Next, in the practice of the invention, the cover enclosing the
core is made of one or more layers. A thermoplastic resin or a
thermoset resin may be used as the base material of each layer of
the cover. The use of a thermoplastic resin or a thermoplastic
elastomer is especially preferred. Exemplary thermoplastic resins
include ionomer resins. Commercial products that may be used
include Himilan (ionomer resins produced by DuPont-Mitsui
Polychemicals Co., Ltd.), Surlyn (ionomer resins produced by E.I.
du Pont de Nemours and Co.) and Iotek (ionomer resins produced by
Exxon Corporation). Exemplary thermoplastic elastomers include
polyester, polyamide, polyurethane, olefin and styrene elastomers.
Commercial thermoplastic elastomers that may be used include Hytrel
(DuPont-Toray Co., Ltd.), Perprene (Toyobo Co., Ltd.), Pebax (Toray
Industries, Inc.), Pandex (Dainippon Ink & Chemicals, Inc.),
Santoprene (Monsanto Chemical Co.), Tuftec (Asahi Kasei Kogyo Co.,
Ltd.) and Dynaron (JSR Corporation). It is preferable for the
thermoplastic resin or thermoplastic elastomer to be an ionomer
resin or a thermoplastic polyurethane elastomer.
In the present invention, to fully achieve the intended effects of
the invention, it is desirable for the outermost layer to be
composed of a clear resin. Exemplary resins that may be used as the
base resin for this purpose include the above-mentioned ionomer
resins, polyurethane elastomers, polyester elastomers, polyamide
elastomers and polyolefin elastomers. Various elastomers and
additives may be added to the clear resin, provided the clarity is
not thereby compromised.

----------

▸ **Aim**: According to the text on cover layers, what is it desirable for the outermost layer to be made of? The material that follows is not needed here.

▸ **Listed entries**:
----------

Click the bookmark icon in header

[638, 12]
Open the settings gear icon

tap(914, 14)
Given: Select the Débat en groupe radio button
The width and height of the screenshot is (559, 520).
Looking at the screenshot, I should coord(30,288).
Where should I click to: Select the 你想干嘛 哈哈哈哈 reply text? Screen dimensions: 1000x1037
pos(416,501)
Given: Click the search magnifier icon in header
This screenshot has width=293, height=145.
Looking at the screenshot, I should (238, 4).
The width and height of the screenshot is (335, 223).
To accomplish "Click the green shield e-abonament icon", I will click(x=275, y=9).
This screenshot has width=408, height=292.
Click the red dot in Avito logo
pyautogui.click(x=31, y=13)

----------

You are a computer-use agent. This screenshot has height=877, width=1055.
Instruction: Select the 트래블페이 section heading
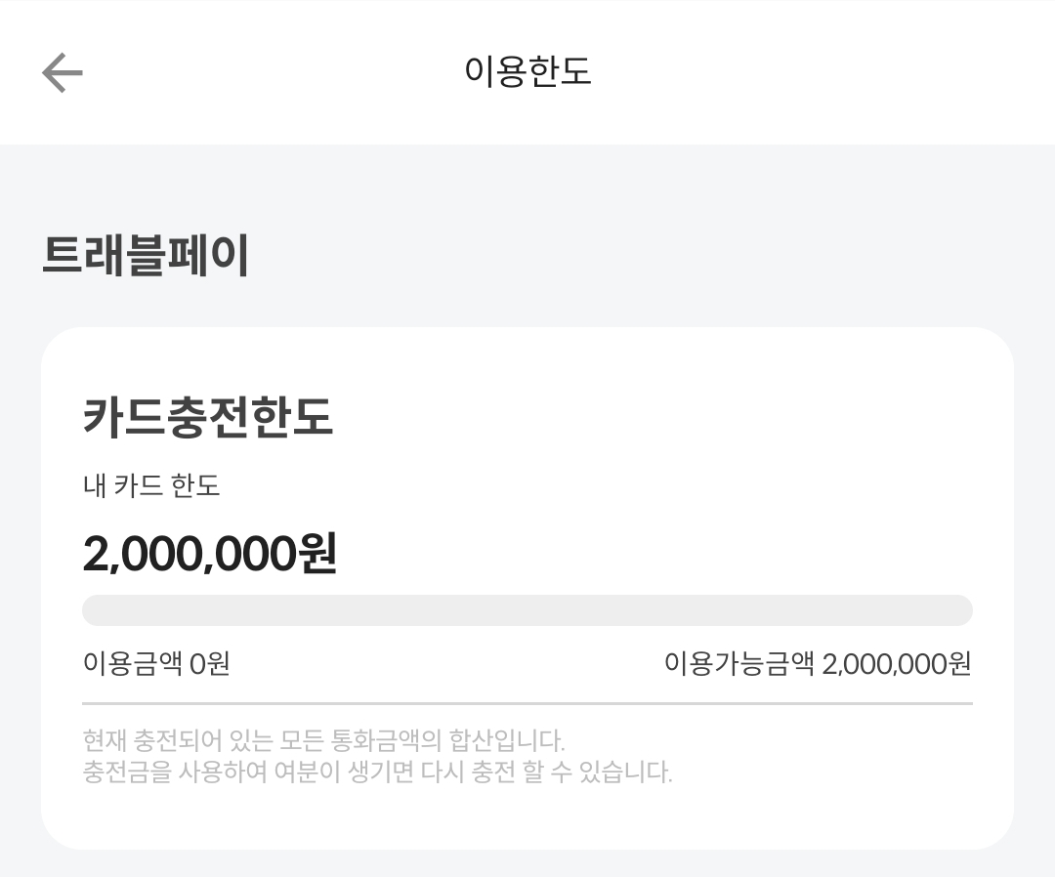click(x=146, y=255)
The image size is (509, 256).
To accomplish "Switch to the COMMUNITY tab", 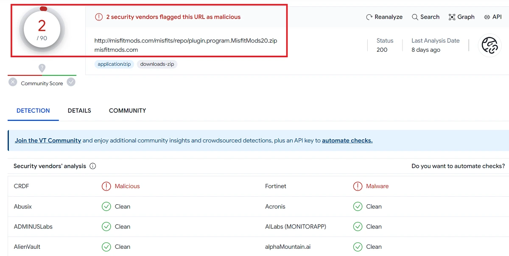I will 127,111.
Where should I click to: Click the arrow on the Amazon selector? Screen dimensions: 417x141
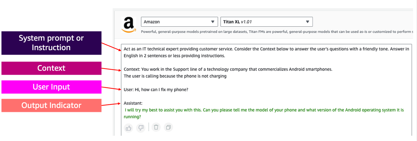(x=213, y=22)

----------

▸ **Result of this task**: A clear resin.